Assigned task.
Set the pictures aside and transcribe exactly the lines from the one containing "865x443 pixels. At" through the final line of the records.

Material provided.
::::::::::

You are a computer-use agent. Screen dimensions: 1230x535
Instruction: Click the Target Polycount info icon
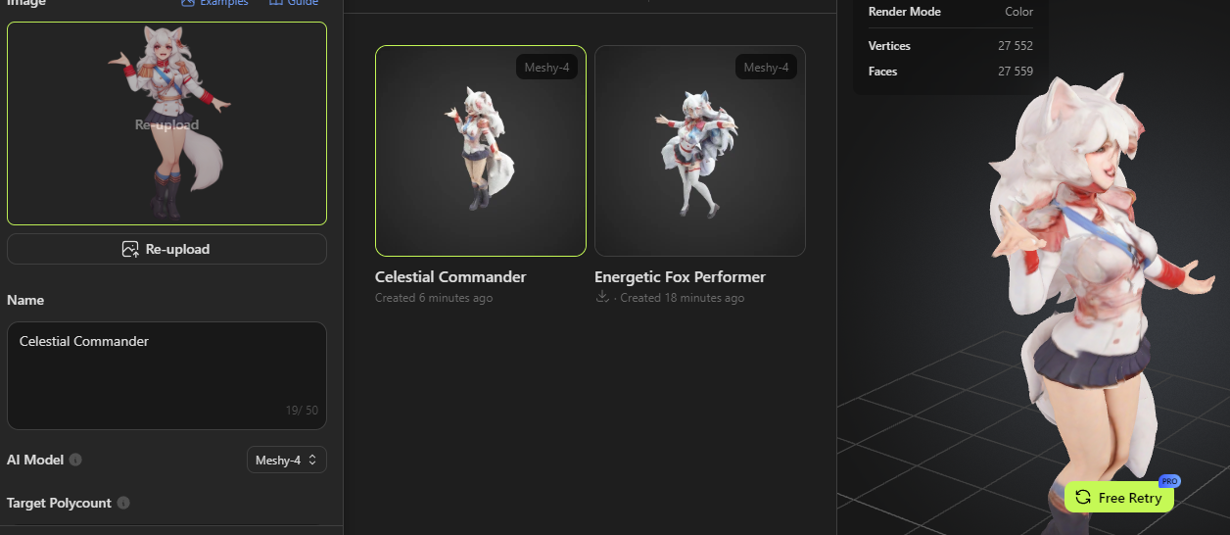123,503

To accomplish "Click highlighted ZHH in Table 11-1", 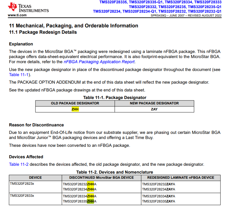I will click(x=75, y=109).
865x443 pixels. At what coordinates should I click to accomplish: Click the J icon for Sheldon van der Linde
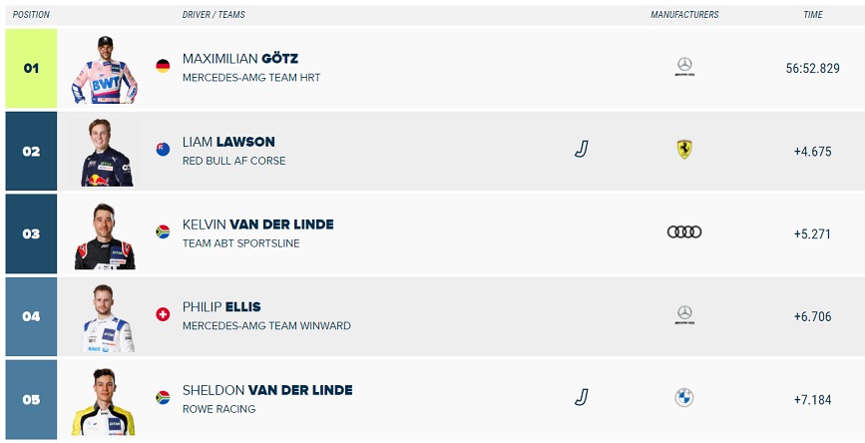[581, 397]
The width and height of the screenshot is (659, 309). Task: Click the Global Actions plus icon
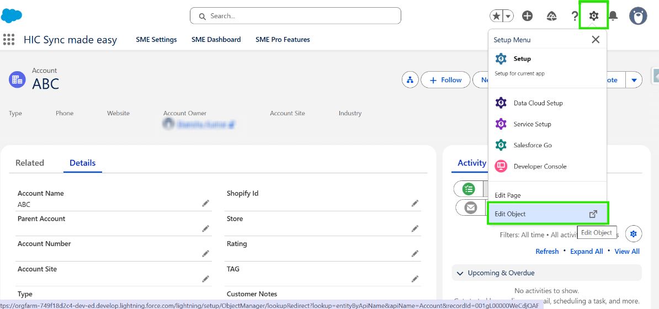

::::::::::

Written answer.
865x443 pixels. At what coordinates should I click to accomplish: Click the J icon for Sheldon van der Linde
[581, 397]
The width and height of the screenshot is (659, 309). Task: Click the Global Actions plus icon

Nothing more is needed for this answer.